# bipod



## Sask hunter (Sep 11, 2008)

Does anyone have a pivoting bipod? Can you make running shots from them ? I have a regular bipod but it is to hard to swing and shoot from for running shots and I don't want to have to carry in shooting sticks. Would you recommend getting one? Thanks in advance


----------



## Snowgooser (Mar 28, 2008)

I think Harris has one that swivels.


----------



## Kelly Hannan (Jan 9, 2007)

I have one and they help, but don't turn that much. The pivot and swivel features are excellent, I wouldn't buy one without


----------



## Fallguy (Jan 23, 2004)

Pivoting bipods are great. I own a Shooter's Ridge one (Harris knockoff). Spend the money right away and get the Harris. I have had to jimmy-rig mine to keep it in working. As far as helping you make a running shot? I am not sure...I can't make a running shot if my life depended on it!


----------



## kingcanada (Sep 19, 2009)

runners from a bipod? pretty tough. i once made my own bipod that would allow me to pan left and right. i wouldn't say it was any easier for running dogs. i have tried about everything i can think of and prefer to rest my rifle on a knee (from a sitting, not kneeling position) with my hand holding the rifle fore-end when i deal with runners. a rest of any type seems to reduce my hits on running dogs. the one exception is when shooting prone over a fanny pack stuffed with soft items. a running shot usually involves tracking on all three axis, a rest usually inhibits movement on at least one. but that is just my experience, your shooting technique may be different.


----------



## kirsch (Jul 6, 2009)

I mentioned Versa-pod on a previous post and the Harris lovers seemed shocked anyone would want anything else. For me, they do allow a great deal of pivot/swing and are easy to get on and off but still allow the stability when needed. They have been a great investment.


----------



## duckp (Mar 13, 2008)

I occasionally use the 'swivilling' Harris.It can work on runners depending on distance and angle.If they are far away or just angling away it can work but it tends to rush me cause I know I'll soon be out of room.Most of the time that requires me to lift and swing with the bipod off the ground.
Thus,if I'm using a bipod at all,its usually a snipe pod which does work.
http://www.snipepod.com/


----------



## xdeano (Jan 14, 2005)

why are you shooting at running dogs anyhow? You're odds of hitting such an animal goes down considerably. If you call in and shoot one, and the other runs off, what do you think is better?

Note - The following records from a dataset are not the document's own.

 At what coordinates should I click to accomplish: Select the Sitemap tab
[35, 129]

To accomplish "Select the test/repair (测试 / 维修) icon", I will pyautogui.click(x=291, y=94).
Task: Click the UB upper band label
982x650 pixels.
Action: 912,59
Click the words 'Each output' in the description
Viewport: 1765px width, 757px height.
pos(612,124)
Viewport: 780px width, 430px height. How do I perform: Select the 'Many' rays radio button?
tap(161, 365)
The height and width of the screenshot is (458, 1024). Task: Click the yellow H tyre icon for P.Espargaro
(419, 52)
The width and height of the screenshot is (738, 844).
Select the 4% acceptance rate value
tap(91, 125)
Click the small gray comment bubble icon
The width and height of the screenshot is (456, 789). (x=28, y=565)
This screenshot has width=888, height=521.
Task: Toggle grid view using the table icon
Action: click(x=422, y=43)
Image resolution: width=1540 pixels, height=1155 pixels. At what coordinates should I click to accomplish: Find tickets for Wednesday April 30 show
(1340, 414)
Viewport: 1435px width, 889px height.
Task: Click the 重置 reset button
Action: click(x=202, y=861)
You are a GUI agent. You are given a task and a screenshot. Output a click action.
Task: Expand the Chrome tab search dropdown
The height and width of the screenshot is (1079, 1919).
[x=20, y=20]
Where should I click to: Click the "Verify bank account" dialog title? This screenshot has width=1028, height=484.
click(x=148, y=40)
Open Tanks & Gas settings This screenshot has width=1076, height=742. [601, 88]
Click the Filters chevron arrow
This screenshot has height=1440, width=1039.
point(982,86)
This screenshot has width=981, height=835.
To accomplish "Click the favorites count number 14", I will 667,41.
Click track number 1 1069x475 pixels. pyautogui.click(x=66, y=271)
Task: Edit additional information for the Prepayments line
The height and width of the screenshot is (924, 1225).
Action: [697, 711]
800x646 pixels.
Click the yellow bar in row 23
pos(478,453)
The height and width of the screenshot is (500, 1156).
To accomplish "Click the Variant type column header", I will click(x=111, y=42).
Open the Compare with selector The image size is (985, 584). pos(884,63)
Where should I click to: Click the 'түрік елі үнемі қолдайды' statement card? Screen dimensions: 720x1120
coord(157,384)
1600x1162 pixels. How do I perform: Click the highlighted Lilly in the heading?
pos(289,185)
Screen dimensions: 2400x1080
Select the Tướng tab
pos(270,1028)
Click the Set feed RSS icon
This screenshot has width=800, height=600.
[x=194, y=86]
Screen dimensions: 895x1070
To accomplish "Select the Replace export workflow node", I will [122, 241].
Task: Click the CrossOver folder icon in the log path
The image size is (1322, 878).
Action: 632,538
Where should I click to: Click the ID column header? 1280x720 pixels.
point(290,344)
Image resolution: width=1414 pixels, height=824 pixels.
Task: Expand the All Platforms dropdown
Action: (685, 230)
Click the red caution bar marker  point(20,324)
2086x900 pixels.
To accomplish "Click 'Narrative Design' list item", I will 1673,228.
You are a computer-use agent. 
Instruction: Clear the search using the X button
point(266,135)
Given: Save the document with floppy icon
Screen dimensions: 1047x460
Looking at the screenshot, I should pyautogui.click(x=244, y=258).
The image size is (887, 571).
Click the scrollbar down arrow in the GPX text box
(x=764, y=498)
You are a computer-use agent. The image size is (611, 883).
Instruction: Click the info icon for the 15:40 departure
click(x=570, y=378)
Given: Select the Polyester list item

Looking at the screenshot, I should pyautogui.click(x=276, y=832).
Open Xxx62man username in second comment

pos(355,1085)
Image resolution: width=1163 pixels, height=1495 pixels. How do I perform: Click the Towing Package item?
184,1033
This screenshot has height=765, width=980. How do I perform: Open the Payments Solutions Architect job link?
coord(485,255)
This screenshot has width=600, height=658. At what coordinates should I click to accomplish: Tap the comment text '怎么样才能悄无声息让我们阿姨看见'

A. shooting out of frusteration at the getaway just to wise him up, in a faint hope that you might get close.
B. leave him alone and you may have a secondary chance of calling him in at a later date.

If you say B then you're on the right track. He won't give you a look back if you are constantly shoot at him, I know i sure wouldn't anyhow. If you say A, go to the range and start shooting your frustration out. This game is not for the foolish.

xdeano


----------



## Longshot (Feb 9, 2004)

If the running shot is one I am confident to make, I will take it. As far a using a bipod for a running shot, I feel they are too limited in movement to use in that instance.


----------



## duckp (Mar 13, 2008)

I shoot at runners to kill em.
As to bipods,the 'pod' works,but practice kneeling or offhand works better for me.


----------



## kingcanada (Sep 19, 2009)

the last few years i have shot many runners, most were running at me or the crow decoy. some dogs just won't stop no matter what you do (except whack 'em!). these are usually shots well under 100 yards. the remainder have been attempts at a double. once you shoot the coyote's mate from right in front of it, that dog is already educated. the best way to keep it from spreading the news is to kill it. not an easy task and it takes a lot of practice, but at this point an attempt is worthwhile. you won't be making it any smarter after what it has just witnessed any way. for running shots i prefer to shoot from a sitting position and use my knee(s) as the rest. much smoother and easier to track the runner.


----------